X(本訴原告、反訴被告)は、イタリアの会社であるが、日本の会社であるY(本訴被告、反訴原告)との間で、日本において「チェレーザ」なる商標を使用してハンドバッグ等の皮革製品を販売するため、YをXの独占的販売代理店にするなどの内容の契約を結んだ(その詳細については判決文を参照されたい)。
Yは、右契約に基づき皮革製品を販売するため、右商標を図案化した商標等について商標登録出願をし、そのうちの一部の商標について登録を得た(一部の商標については未登録)。
その後、X、Yの間に紛争が生じ、X、Yとも相手に債務不履行があるとして右契約を解除する旨の意思表示をした。

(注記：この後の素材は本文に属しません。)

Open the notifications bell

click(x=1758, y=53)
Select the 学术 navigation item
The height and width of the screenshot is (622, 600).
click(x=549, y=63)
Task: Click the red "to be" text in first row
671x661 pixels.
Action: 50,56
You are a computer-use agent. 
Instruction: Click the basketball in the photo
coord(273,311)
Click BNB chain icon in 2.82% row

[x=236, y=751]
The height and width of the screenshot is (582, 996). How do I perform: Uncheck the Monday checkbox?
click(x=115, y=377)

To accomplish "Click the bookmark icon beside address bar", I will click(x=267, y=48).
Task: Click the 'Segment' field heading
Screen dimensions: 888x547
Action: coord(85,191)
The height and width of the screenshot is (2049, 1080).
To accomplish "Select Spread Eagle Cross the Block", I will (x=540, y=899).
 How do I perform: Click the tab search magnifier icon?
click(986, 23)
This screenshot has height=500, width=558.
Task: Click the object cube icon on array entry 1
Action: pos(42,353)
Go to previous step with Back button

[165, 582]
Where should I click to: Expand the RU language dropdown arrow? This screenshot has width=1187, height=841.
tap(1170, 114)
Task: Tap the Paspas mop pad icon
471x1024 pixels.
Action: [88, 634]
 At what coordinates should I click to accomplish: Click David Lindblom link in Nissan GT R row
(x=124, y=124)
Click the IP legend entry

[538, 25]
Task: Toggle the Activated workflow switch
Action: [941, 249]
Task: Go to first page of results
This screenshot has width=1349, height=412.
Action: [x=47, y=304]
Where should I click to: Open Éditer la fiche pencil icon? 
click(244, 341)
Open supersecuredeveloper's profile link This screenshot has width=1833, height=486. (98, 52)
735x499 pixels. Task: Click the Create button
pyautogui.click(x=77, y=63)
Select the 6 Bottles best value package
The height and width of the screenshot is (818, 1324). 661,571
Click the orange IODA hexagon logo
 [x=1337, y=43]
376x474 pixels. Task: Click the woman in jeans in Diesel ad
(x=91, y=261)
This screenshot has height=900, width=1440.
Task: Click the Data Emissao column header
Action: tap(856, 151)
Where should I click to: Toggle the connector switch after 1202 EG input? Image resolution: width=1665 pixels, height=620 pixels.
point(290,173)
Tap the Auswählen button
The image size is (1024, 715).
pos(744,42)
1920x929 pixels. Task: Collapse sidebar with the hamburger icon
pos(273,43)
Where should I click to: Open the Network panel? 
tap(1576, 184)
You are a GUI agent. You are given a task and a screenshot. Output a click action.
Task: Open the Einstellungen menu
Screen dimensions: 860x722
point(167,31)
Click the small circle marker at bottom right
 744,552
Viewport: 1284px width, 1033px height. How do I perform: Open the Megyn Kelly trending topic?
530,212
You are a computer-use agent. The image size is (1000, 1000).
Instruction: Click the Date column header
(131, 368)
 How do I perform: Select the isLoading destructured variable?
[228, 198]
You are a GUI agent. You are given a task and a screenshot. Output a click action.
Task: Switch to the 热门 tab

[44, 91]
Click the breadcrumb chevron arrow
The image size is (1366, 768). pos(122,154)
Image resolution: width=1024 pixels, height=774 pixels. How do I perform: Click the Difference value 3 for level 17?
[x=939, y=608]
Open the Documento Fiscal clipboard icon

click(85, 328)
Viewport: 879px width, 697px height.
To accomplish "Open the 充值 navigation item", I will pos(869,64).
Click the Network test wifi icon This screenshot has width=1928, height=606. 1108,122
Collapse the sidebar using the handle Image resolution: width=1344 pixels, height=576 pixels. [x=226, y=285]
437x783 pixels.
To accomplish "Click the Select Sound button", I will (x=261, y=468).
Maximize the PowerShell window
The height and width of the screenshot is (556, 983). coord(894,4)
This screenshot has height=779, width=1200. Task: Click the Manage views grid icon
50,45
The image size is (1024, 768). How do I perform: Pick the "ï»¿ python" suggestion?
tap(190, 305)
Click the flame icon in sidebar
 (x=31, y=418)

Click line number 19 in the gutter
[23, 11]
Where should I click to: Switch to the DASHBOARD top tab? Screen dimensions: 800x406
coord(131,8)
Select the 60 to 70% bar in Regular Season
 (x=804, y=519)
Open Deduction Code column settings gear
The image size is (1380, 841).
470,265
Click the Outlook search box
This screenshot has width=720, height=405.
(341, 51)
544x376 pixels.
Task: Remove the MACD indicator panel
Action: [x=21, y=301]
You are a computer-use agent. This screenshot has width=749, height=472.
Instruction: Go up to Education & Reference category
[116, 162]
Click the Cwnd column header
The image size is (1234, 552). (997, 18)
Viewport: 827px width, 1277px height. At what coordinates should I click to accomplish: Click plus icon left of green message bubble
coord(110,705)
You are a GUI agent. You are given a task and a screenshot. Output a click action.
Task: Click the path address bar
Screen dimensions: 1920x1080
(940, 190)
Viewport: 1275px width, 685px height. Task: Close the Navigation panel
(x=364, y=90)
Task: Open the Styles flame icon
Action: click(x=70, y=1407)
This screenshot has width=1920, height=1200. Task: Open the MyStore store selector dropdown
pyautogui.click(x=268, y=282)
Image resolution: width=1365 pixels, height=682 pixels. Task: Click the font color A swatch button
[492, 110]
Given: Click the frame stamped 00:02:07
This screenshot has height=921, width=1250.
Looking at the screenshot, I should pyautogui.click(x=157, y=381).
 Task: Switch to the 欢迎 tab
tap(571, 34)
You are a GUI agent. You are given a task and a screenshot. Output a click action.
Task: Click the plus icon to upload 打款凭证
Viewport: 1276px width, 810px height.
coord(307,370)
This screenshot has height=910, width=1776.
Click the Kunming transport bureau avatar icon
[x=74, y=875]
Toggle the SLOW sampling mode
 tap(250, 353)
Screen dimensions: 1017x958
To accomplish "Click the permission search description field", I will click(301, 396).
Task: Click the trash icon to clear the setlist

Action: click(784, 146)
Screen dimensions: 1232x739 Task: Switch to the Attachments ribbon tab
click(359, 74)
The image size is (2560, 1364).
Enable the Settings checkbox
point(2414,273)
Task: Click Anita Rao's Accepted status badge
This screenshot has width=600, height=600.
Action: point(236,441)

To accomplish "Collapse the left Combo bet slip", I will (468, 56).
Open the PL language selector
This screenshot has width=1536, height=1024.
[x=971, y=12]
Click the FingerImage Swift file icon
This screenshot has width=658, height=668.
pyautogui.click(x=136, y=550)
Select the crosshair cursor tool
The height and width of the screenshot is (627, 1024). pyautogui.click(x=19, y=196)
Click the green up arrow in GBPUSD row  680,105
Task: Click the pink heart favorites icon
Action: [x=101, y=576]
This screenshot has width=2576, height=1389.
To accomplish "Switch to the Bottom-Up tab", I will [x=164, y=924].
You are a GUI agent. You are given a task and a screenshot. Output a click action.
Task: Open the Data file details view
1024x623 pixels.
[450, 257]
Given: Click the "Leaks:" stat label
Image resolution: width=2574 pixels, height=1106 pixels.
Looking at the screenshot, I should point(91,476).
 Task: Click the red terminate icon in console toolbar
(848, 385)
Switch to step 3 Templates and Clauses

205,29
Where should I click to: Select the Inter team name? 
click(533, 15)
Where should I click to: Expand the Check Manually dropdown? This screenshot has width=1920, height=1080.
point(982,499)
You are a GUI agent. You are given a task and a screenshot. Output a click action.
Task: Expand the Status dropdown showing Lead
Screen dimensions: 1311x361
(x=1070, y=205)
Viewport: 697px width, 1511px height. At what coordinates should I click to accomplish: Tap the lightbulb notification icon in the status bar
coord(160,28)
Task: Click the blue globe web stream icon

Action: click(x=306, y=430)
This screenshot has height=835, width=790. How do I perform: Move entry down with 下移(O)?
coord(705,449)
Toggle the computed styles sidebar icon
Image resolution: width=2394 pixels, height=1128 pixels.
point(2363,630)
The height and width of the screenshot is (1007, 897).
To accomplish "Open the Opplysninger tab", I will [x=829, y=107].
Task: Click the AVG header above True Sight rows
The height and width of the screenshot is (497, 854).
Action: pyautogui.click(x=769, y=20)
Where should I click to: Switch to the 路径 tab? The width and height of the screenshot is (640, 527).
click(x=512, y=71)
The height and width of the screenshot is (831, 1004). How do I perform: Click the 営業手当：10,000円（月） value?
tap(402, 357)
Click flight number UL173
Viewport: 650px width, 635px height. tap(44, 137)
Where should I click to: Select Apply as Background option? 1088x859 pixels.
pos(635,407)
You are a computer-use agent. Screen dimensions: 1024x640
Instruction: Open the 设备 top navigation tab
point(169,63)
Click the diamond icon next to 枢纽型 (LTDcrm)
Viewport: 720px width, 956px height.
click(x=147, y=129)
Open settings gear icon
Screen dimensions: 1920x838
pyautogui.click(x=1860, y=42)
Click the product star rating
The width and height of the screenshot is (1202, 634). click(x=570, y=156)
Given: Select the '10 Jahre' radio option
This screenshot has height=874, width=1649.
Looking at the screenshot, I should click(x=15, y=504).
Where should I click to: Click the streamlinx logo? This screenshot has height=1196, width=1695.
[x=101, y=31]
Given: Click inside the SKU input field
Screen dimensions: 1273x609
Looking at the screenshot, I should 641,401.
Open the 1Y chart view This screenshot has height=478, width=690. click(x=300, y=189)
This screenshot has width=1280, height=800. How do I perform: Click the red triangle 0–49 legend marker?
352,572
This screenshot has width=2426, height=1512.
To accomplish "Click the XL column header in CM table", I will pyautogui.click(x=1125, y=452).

Xは、右契約の債務不履行に基づく損害賠償などを求めるとともに、右契約には、契約が終了した場合、登録済みの商標については移転登録手続をし、出願中の商標については出願人名義変更手続をする旨の趣旨が含まれていたと主張し、登録済みの商標について移転登録手続を、出願中の商標について出願人名義変更手続を求め、かつ予備的にXが商標登録出願により生じた権利を有することの確認を求めた。
他方Yは、Xの債務不履行により損害を被ったとしてその損害賠償を求めた。
二、商標登録出願をした者は、これが登録されるまでは商標登録出願により生じた権利を有し、これを移転することも可能であるが、右権利の移転は特許庁長官に届出ることにより効力が生じるとされている(商標法13条2項、特許法33条、34条)。
そして、右特許庁長官に対する届出は、商標登録出願により生じた権利を譲受けた者が、承継人であることを証明する書面を添付してすることとされている(商標法施行規則3条の3、様式第7。
なお、特許法施行規則12条、様式第7参照)。
すなわち、商標法においては、双方申請主義がとられている不動産登記法などの場合と異なり、出願人名義変更手続につき、その譲渡人の協力を予定していない。
したがって、商標登録出願により生じた権利を譲受けた者が、譲渡人に対して、出願人名義変更手続きをするよう請求することは意味がなく、このような請求は理由がないとされる(横浜地判昭60・3・29無体集17巻1号116頁)。
また、前記のとおり商標登録出願により生じた権利の移転の効力は、特許庁長官に届出ることによって始めて生じるから、右届出前にあっては、譲受人が権利を取得する余地はなく、この段階で譲受人に商標登録出願により生じた権利があることの確認を求めることはできないように思われる。
このような場合、譲受人としてはいかなる請求ができるかが問題となる。
本判決は、この点を問題とするものである。
三、本件判決は、X、Yの締結した契約には、契約が終了した場合、登録済みの商標については移転登録手続をし、出願中の商標については出願人名義変更手続をする旨の趣旨が含まれていたと認定したが、この点に関するXの請求について、右二のような問題点を指摘し、そのままの形ではこれを認容し得ないことを前提としたうえ、Xの請求は、要するに、商標法施行規則3条の3、様式第7所定の「承継人であることを証明する書面」に代わり得る内容の判決を求めるという趣旨であると解されるから、Xが、Yに対し、商標登録出願により生じた権利の移転請求権を有することの確認をすれば足りるとし、かつXの予備的請求中には右の趣旨が含まれているとして、その請求を右の限度で認容した。
四、わが国では、登記、登録が対抗要件とされている例が多く(民法177条等参照)、これらが効力要件とされている場合の研究は意外にされていないように思われる。
更に本件は、不動産登記法等の場合と異なり、双方申請主義をとらない出願人名義変更手続の場合であったため、請求の趣旨を如何なる形にすべきかが問題になったようである。